Trethewey To Deliver Commencement Speech

Former U.S. Poet Laureate Natasha Tretheway will speak at commencement. / Courtesy of Joel Benjamin
Courtesy of Joel Benjamin

Former U.S. Poet Laureate and Pulitzer Prize winner Natasha Trethewey will deliver the keynote address and receive an honorary Doctor of Letters degree at this year’s commencement ceremony May 8.

The renowned poet has taught at Emory for 15 years and currently directs the Creative Writing Program. She served two consecutive terms as the 19th U.S. Poet Laureate from 2012-14 and was awarded the Academy of American Poets Fellowship for distinguished poetic achievement in 2016.

Trethewey authored four award-winning poetry collections, most notably the Pulitzer Prize-winning Native Guard (2006), which was inspired both by her move to Atlanta and her Southern family roots. A Robert W. Woodruff Professor of English and Creative Writing, she will leave Emory to join Northwestern University’s (Ill.) faculty for the start of the 2017-18 academic year.

University President Claire E. Sterk chose the commencement speaker from a list of pre-approved honorary degree candidates, according to Vice President and Senior Adviser to the University President Gary Hauk. The task of selecting the commencement speaker has historically rested with the University president, Hauk said.

“Sterk turned to someone who is very distinguished and well-known in the Emory community [to speak at commencement],” Hauk said.

Sterk did not respond to request for comment.

The Honorary Degrees Committee of the University Senate typically receives approximately 100 nominations from the Emory community for honorary degree candidates, which it whittles down to a list of six, according to Hauk. From that pool, the University president chooses up to four nominees to award honorary degrees; one of those honorary degree recipients is also selected to speak at commencement, Hauk said.

Two students sat on this year’s 20-person committee alongside members of staff, faculty and administration. They were Graduate Student Government Association (GSGA) President and Goizueta Business School graduate student Jared Greenbaum and Student Government Association (SGA) President and College senior Max Zoberman.

“Professor Trethewey is a remarkable talent and scholar who has made enormous contributions both to the art of poetry and to the Emory community,” Zoberman said. “I can’t think of many people I would want to hear from more as I move into the next chapter nor a better way to celebrate a person who has given part of herself to this institution.”

College senior Sarah Witte disagreed, saying she hoped for a speaker who was not Emory-affiliated.

“I was excited to hear from someone well-known that you wouldn’t normally get to see on a regular basis,” Witte said. “The fact that they chose someone who is not only affiliated with Emory University but is also leaving for another University considered to be Emory’s competition is disappointing.”
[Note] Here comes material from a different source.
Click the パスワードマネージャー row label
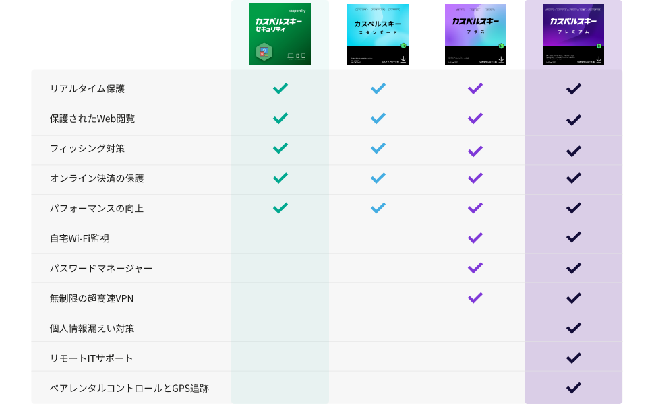 tap(101, 268)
Students previously played a greater role in the commencement speaker selection process. The Student Selection Committee, convened annually by Hauk from 2006-2010, was responsible for generating a list of approximately 12 potential commencement speakers. It was disbanded after its choices proved too unrealistic, Hauk said.

“Quite often, [student’s nominations] were A-list celebrities or federal political figures,” Hauk said. “Rarely were we able to get someone on the list, so we felt that we were doing a disservice to the students by suggesting we would be able to get their first, second or 12th choice and raising expectations that couldn’t be satisfied.”

Honorary degree candidates are evaluated on criteria including their achievements in higher education, the arts, private or public service and their relationship to Emory, according to the honorary degrees website. This year’s other honorary degree recipients include Pulitzer Prize-winning author Taylor Branch, author Sarah Blaffer Hrdy and epidemiologist Claes Tingvall.

Recent commencement speakers include Georgia State Rep. John Lewis in 2014, former U.S. Poet Laureate Rita Dove in 2013 and neurosurgeon and 2016 Republican presidential candidate Ben Carson in 2012.

Joshua Lee and Michelle Lou contributed reporting.